Ce chiffre est toutefois sujet à caution dans un pays où les statistiques fiables sont rares: "C'est une sous-estimation", juge le Dr Parveen Azam Khan, qui préside la Fondation Dost Welfare, une ONG soignant les toxicomanes à Peshawar.
Et quel que soit le nombre d'accros à des drogues, la lutte contre l'addiction est difficile au Pakistan, avec une pénurie de cliniques spécialisées et des soins hors de portée de la plupart des gens, relève l'ONU.
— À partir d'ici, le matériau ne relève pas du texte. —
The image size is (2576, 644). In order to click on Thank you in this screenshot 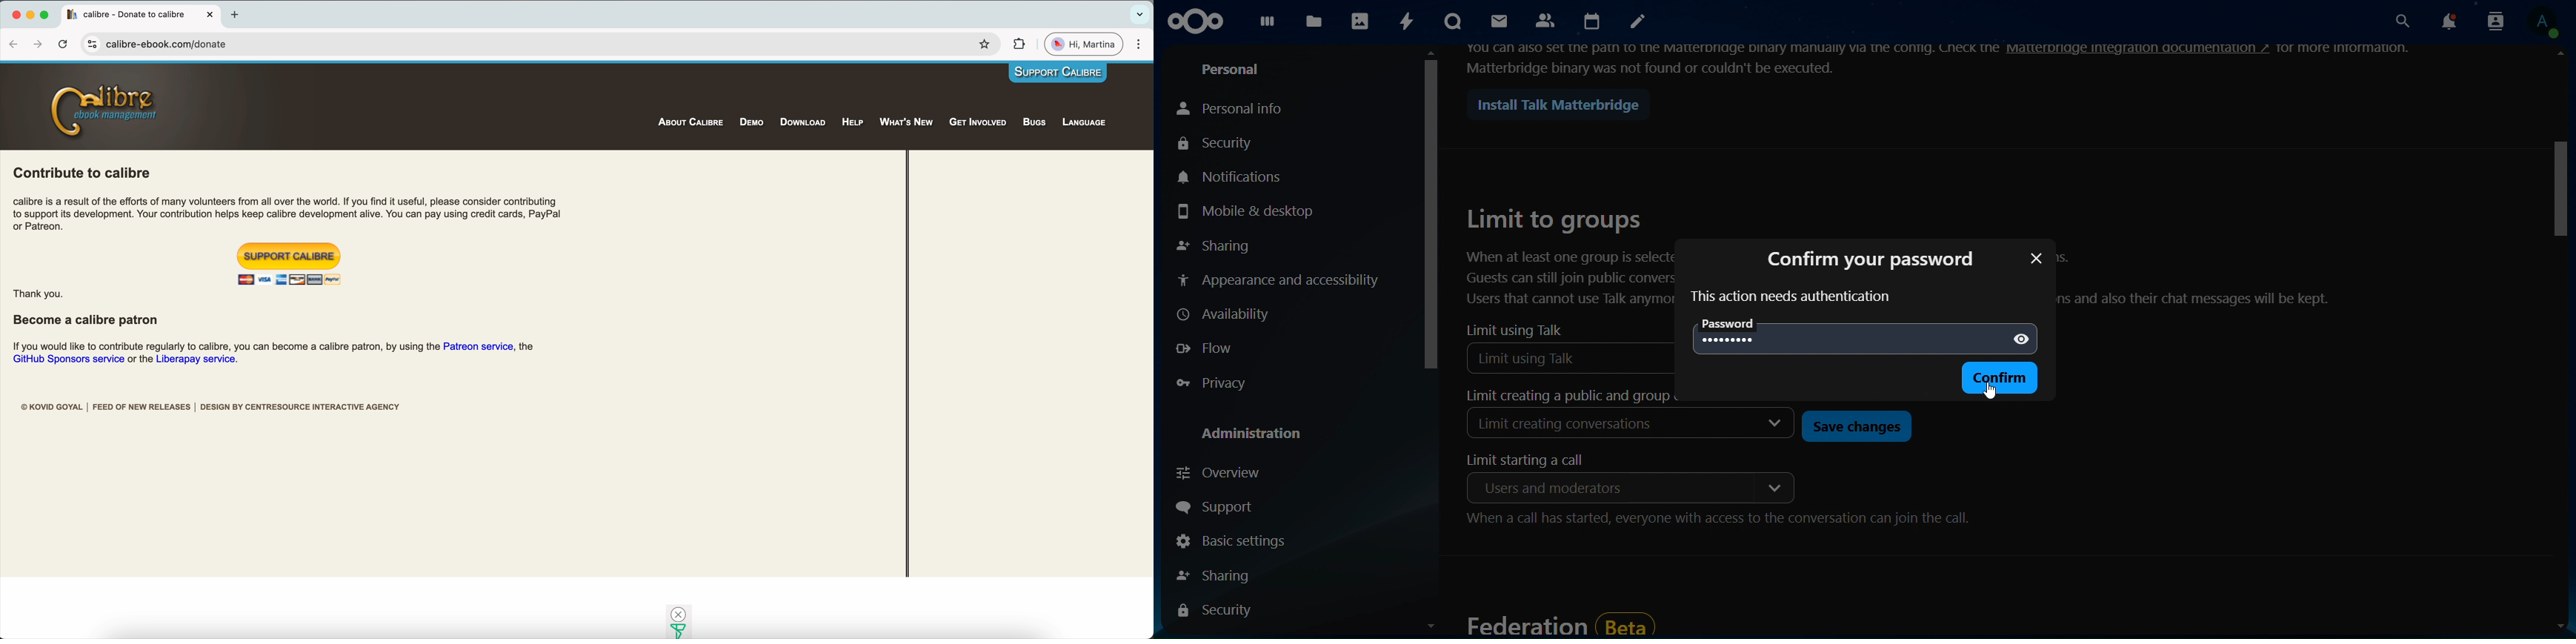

Les experts en santé publique soulignent que l'omniprésence de cette drogue bon marché dans le nord-ouest du Pakistan représente une menace pour les enfants pauvres, qui y ont recours pour affronter la dureté de la vie et oublier les traumatismes infligés par des années de violence dans cette région instable.
"Pour les enfants, c'est la drogue de prédilection", explique le Dr Khan, décrivant le lien entre les mouvements insurgés, souvent financés par la drogue, et la dépendance au haschich.
Litres de thé
Mohammad Tayyab Qureshi, imam de la principale mosquée de Peshawar, peste contre l'indulgence des forces de l'ordre, qui permet selon lui la popularité du cannabis. "Il n'y a pas de compromis avec le haschich", lance-t-il. Toute substance qui altère les sens ou nuit au corps est strictement interdite par la religion, poursuit-il.
La marijuana est considérée d'un œil plus clément dans certains sanctuaires musulmans du pays, tel celui de Bari Badshah, au cœur de Peshawar. Les fidèles du courant soufi s'y retrouvent la nuit dans une petite cour pour écouter de la musique religieuse, siroter des litres de thé et fumer de grandes quantités de haschich.
"La principale qualité du hasch (...) est d'ouvrir l'accès à de nouvelles zones de votre esprit", souligne Mohammed Amin, 50 ans.
De hauts fonctionnaires, des policiers ou des membres des agences de sécurité fréquentent ainsi ces sites religieux, ouverts à tous, note Sayeed Asjid, 27 ans, tout en exhalant des nuages de fumée vers le ciel. "C'est une relaxation profonde", poursuit-il, béat.
Mais les sanctuaires soufis sont souvent la cible d'attentats menés par les talibans ou d'autres groupes extrémistes comme l'Etat Islamique (EI), qui considèrent les soufis comme une secte hérétique.
"(Leur) but est de répandre la peur et la confusion", déplore M. Asjid, qui dit avoir foi en la puissance protectrice émanant du lieu.
Les mystiques soufis ne sont toutefois pas les seuls à apprécier la marijuana.
Mehwish, 26 ans, souligne qu'un joint occasionnel l'aide à gérer son stress quotidien. "Vous pouvez recourir au hasch quand vous êtes seul (...) et alors vous réfléchissez de manière détendue", explique cette mère célibataire de trois enfants, qui préfère taire son vrai nom.
Une grande partie de sa famille ignore son penchant, admet-elle. Mais "lorsque vous vous sentez bien, que vous êtes actif et que cela vous fait sourire, alors personne n'y voit d'inconvénient."